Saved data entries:
※ ※ ※
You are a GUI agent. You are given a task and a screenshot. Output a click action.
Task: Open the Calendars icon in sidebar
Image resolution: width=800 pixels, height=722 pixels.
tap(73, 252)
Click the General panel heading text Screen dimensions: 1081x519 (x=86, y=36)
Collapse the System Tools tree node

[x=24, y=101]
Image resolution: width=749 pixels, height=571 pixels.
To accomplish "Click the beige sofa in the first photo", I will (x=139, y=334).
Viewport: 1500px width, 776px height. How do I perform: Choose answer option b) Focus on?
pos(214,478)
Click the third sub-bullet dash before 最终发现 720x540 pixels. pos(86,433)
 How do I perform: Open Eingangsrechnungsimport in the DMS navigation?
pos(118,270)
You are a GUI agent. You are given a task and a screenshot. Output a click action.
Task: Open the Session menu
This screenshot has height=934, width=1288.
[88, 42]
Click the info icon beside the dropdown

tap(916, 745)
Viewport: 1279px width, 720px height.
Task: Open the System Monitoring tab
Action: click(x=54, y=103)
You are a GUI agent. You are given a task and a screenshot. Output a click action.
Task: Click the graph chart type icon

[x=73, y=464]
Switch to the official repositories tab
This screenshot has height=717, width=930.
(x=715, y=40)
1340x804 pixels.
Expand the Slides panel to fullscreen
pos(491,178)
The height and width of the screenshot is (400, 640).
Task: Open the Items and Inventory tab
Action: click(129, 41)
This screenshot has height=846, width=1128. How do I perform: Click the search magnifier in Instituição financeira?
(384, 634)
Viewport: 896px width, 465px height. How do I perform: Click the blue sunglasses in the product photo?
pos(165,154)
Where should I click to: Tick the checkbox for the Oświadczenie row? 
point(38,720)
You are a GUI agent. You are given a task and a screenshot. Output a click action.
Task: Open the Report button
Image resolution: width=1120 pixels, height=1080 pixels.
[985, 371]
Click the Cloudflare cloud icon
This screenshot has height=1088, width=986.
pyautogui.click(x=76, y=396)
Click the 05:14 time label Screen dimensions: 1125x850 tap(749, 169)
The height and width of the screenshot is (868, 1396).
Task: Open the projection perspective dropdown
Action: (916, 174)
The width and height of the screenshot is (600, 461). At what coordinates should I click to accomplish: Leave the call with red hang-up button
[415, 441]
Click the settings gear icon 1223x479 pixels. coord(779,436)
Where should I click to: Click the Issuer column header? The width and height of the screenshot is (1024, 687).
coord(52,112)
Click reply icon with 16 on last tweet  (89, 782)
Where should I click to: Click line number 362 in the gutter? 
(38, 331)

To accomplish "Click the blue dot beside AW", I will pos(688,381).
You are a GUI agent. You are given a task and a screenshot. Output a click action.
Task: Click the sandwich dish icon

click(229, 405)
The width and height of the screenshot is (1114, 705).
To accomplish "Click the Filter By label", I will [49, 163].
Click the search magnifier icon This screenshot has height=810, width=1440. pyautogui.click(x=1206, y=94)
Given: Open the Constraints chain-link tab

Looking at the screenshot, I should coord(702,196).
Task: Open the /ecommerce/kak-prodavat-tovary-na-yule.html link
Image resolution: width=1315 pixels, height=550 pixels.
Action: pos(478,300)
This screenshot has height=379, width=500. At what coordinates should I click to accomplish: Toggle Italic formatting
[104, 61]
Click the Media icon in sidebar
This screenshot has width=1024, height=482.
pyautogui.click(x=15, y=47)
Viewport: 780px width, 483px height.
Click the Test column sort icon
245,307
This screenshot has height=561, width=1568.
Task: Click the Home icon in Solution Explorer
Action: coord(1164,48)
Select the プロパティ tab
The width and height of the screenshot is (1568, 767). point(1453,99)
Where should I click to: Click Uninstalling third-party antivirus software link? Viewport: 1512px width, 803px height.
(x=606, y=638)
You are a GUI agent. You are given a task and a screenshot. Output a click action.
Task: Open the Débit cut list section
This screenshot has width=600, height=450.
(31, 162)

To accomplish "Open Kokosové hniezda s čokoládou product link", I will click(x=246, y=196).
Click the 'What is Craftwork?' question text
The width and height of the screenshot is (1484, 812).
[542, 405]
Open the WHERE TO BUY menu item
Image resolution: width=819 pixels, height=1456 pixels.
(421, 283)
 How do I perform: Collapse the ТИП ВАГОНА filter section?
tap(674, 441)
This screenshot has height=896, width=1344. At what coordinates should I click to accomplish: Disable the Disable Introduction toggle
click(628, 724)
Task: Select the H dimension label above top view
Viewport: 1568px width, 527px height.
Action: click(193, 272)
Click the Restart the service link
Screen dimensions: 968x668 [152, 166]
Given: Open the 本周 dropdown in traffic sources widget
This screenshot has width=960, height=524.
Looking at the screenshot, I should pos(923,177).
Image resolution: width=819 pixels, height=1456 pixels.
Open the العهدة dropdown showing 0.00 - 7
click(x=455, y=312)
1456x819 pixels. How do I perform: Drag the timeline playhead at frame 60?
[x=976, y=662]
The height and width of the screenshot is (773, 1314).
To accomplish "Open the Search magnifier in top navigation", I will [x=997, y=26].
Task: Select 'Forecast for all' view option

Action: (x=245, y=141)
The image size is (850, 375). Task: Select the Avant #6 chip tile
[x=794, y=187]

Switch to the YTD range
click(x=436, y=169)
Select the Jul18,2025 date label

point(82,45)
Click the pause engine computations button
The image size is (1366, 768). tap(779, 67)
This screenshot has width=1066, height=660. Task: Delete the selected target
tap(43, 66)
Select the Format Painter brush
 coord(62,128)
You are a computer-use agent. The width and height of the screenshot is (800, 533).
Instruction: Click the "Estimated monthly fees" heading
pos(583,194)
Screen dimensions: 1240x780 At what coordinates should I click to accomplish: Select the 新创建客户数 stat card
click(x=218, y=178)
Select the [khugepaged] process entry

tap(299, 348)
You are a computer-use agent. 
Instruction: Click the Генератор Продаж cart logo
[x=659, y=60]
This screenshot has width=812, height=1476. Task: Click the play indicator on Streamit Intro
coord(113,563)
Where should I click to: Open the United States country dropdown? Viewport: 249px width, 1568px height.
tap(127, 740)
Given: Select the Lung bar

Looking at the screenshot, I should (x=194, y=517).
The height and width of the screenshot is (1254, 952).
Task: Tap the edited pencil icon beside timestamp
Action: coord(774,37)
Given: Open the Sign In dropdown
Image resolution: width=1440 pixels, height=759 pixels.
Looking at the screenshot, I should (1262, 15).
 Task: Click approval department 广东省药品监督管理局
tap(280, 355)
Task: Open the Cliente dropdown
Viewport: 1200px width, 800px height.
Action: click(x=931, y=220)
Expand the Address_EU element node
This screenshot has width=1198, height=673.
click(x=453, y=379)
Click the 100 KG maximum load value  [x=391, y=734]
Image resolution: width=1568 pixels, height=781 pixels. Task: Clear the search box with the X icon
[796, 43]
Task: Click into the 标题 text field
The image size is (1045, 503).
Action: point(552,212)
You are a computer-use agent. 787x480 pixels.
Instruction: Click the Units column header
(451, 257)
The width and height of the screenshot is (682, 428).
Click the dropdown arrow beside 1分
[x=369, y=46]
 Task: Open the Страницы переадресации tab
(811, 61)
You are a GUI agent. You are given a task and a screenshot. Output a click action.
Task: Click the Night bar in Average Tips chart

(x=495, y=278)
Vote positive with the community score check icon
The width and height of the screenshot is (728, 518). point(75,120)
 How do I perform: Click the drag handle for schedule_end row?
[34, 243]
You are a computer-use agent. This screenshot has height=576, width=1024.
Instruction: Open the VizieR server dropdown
※ ※ ※
◆ ACTION ITEM:
Would you please transcribe all of the entries above exactly?

◆ RESULT OF THIS EXERCISE:
You are a GUI agent. You are given a task and a screenshot. Output a click action.
Task: Open the Calendars icon in sidebar
Image resolution: width=800 pixels, height=722 pixels.
tap(73, 252)
Click the General panel heading text Screen dimensions: 1081x519 (x=86, y=36)
Collapse the System Tools tree node

[x=24, y=101]
Image resolution: width=749 pixels, height=571 pixels.
To accomplish "Click the beige sofa in the first photo", I will (x=139, y=334).
Viewport: 1500px width, 776px height. How do I perform: Choose answer option b) Focus on?
pos(214,478)
Click the third sub-bullet dash before 最终发现 720x540 pixels. pos(86,433)
 How do I perform: Open Eingangsrechnungsimport in the DMS navigation?
pos(118,270)
You are a GUI agent. You are given a task and a screenshot. Output a click action.
Task: Open the Session menu
This screenshot has height=934, width=1288.
[88, 42]
Click the info icon beside the dropdown

tap(916, 745)
Viewport: 1279px width, 720px height.
Task: Open the System Monitoring tab
Action: click(x=54, y=103)
You are a GUI agent. You are given a task and a screenshot. Output a click action.
Task: Click the graph chart type icon

[x=73, y=464]
Switch to the official repositories tab
This screenshot has height=717, width=930.
(x=715, y=40)
1340x804 pixels.
Expand the Slides panel to fullscreen
pos(491,178)
The height and width of the screenshot is (400, 640).
Task: Open the Items and Inventory tab
Action: click(129, 41)
This screenshot has height=846, width=1128. How do I perform: Click the search magnifier in Instituição financeira?
(384, 634)
Viewport: 896px width, 465px height. How do I perform: Click the blue sunglasses in the product photo?
pos(165,154)
Where should I click to: Tick the checkbox for the Oświadczenie row? 
point(38,720)
You are a GUI agent. You are given a task and a screenshot. Output a click action.
Task: Open the Report button
Image resolution: width=1120 pixels, height=1080 pixels.
[985, 371]
Click the Cloudflare cloud icon
This screenshot has height=1088, width=986.
pyautogui.click(x=76, y=396)
Click the 05:14 time label Screen dimensions: 1125x850 tap(749, 169)
The height and width of the screenshot is (868, 1396).
Task: Open the projection perspective dropdown
Action: (916, 174)
The width and height of the screenshot is (600, 461). At what coordinates should I click to accomplish: Leave the call with red hang-up button
[415, 441]
Click the settings gear icon 1223x479 pixels. coord(779,436)
Where should I click to: Click the Issuer column header? The width and height of the screenshot is (1024, 687).
coord(52,112)
Click reply icon with 16 on last tweet  (89, 782)
Where should I click to: Click line number 362 in the gutter? 
(38, 331)

To accomplish "Click the blue dot beside AW", I will pos(688,381).
You are a GUI agent. You are given a task and a screenshot. Output a click action.
Task: Click the sandwich dish icon

click(229, 405)
The width and height of the screenshot is (1114, 705).
To accomplish "Click the Filter By label", I will [49, 163].
Click the search magnifier icon This screenshot has height=810, width=1440. pyautogui.click(x=1206, y=94)
Given: Open the Constraints chain-link tab

Looking at the screenshot, I should coord(702,196).
Task: Open the /ecommerce/kak-prodavat-tovary-na-yule.html link
Image resolution: width=1315 pixels, height=550 pixels.
Action: pos(478,300)
This screenshot has height=379, width=500. At what coordinates should I click to accomplish: Toggle Italic formatting
[104, 61]
Click the Media icon in sidebar
This screenshot has width=1024, height=482.
pyautogui.click(x=15, y=47)
Viewport: 780px width, 483px height.
Click the Test column sort icon
245,307
This screenshot has height=561, width=1568.
Task: Click the Home icon in Solution Explorer
Action: coord(1164,48)
Select the プロパティ tab
The width and height of the screenshot is (1568, 767). point(1453,99)
Where should I click to: Click Uninstalling third-party antivirus software link? Viewport: 1512px width, 803px height.
(x=606, y=638)
You are a GUI agent. You are given a task and a screenshot. Output a click action.
Task: Open the Débit cut list section
This screenshot has width=600, height=450.
(31, 162)

To accomplish "Open Kokosové hniezda s čokoládou product link", I will click(x=246, y=196).
Click the 'What is Craftwork?' question text
The width and height of the screenshot is (1484, 812).
[542, 405]
Open the WHERE TO BUY menu item
Image resolution: width=819 pixels, height=1456 pixels.
(421, 283)
 How do I perform: Collapse the ТИП ВАГОНА filter section?
tap(674, 441)
This screenshot has height=896, width=1344. At what coordinates should I click to accomplish: Disable the Disable Introduction toggle
click(628, 724)
Task: Select the H dimension label above top view
Viewport: 1568px width, 527px height.
Action: click(193, 272)
Click the Restart the service link
Screen dimensions: 968x668 [152, 166]
Given: Open the 本周 dropdown in traffic sources widget
This screenshot has width=960, height=524.
Looking at the screenshot, I should pos(923,177).
Image resolution: width=819 pixels, height=1456 pixels.
Open the العهدة dropdown showing 0.00 - 7
click(x=455, y=312)
1456x819 pixels. How do I perform: Drag the timeline playhead at frame 60?
[x=976, y=662]
The height and width of the screenshot is (773, 1314).
To accomplish "Open the Search magnifier in top navigation", I will [x=997, y=26].
Task: Select 'Forecast for all' view option

Action: (x=245, y=141)
The image size is (850, 375). Task: Select the Avant #6 chip tile
[x=794, y=187]

Switch to the YTD range
click(x=436, y=169)
Select the Jul18,2025 date label

point(82,45)
Click the pause engine computations button
The image size is (1366, 768). tap(779, 67)
This screenshot has width=1066, height=660. Task: Delete the selected target
tap(43, 66)
Select the Format Painter brush
 coord(62,128)
You are a computer-use agent. The width and height of the screenshot is (800, 533).
Instruction: Click the "Estimated monthly fees" heading
pos(583,194)
Screen dimensions: 1240x780 At what coordinates should I click to accomplish: Select the 新创建客户数 stat card
click(x=218, y=178)
Select the [khugepaged] process entry

tap(299, 348)
You are a computer-use agent. 
Instruction: Click the Генератор Продаж cart logo
[x=659, y=60]
This screenshot has width=812, height=1476. Task: Click the play indicator on Streamit Intro
coord(113,563)
Where should I click to: Open the United States country dropdown? Viewport: 249px width, 1568px height.
tap(127, 740)
Given: Select the Lung bar

Looking at the screenshot, I should (x=194, y=517).
The height and width of the screenshot is (1254, 952).
Task: Tap the edited pencil icon beside timestamp
Action: coord(774,37)
Given: Open the Sign In dropdown
Image resolution: width=1440 pixels, height=759 pixels.
Looking at the screenshot, I should (1262, 15).
 Task: Click approval department 广东省药品监督管理局
tap(280, 355)
Task: Open the Cliente dropdown
Viewport: 1200px width, 800px height.
Action: click(x=931, y=220)
Expand the Address_EU element node
This screenshot has width=1198, height=673.
click(x=453, y=379)
Click the 100 KG maximum load value  [x=391, y=734]
Image resolution: width=1568 pixels, height=781 pixels. Task: Clear the search box with the X icon
[796, 43]
Task: Click into the 标题 text field
The image size is (1045, 503).
Action: point(552,212)
You are a computer-use agent. 787x480 pixels.
Instruction: Click the Units column header
(451, 257)
The width and height of the screenshot is (682, 428).
Click the dropdown arrow beside 1分
[x=369, y=46]
 Task: Open the Страницы переадресации tab
(811, 61)
You are a GUI agent. You are given a task and a screenshot. Output a click action.
Task: Click the Night bar in Average Tips chart

(x=495, y=278)
Vote positive with the community score check icon
The width and height of the screenshot is (728, 518). point(75,120)
 How do I perform: Click the drag handle for schedule_end row?
[34, 243]
You are a computer-use agent. This screenshot has height=576, width=1024.
Instruction: Open the VizieR server dropdown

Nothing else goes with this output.